Return the data below unaltered, but strip out the pictures.

***** Exercise data

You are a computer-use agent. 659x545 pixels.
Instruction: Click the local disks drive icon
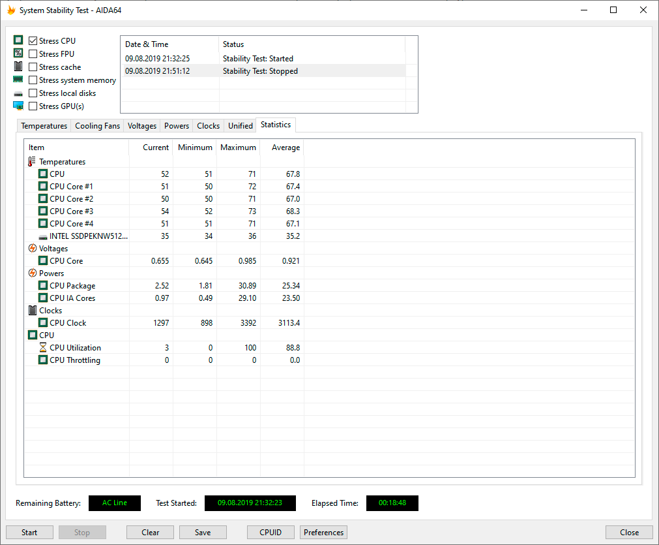click(x=18, y=93)
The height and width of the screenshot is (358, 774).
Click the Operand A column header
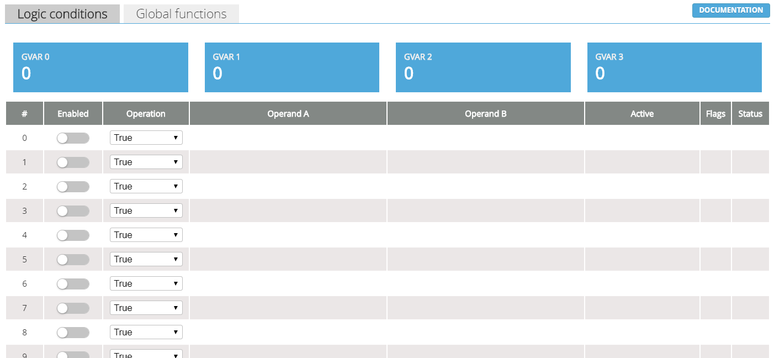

**********

Solution to the problem »
You are a computer-use agent. 659x545 pixels.
Instruction: Click the local disks drive icon
click(x=18, y=93)
The height and width of the screenshot is (358, 774).
Click the Operand A column header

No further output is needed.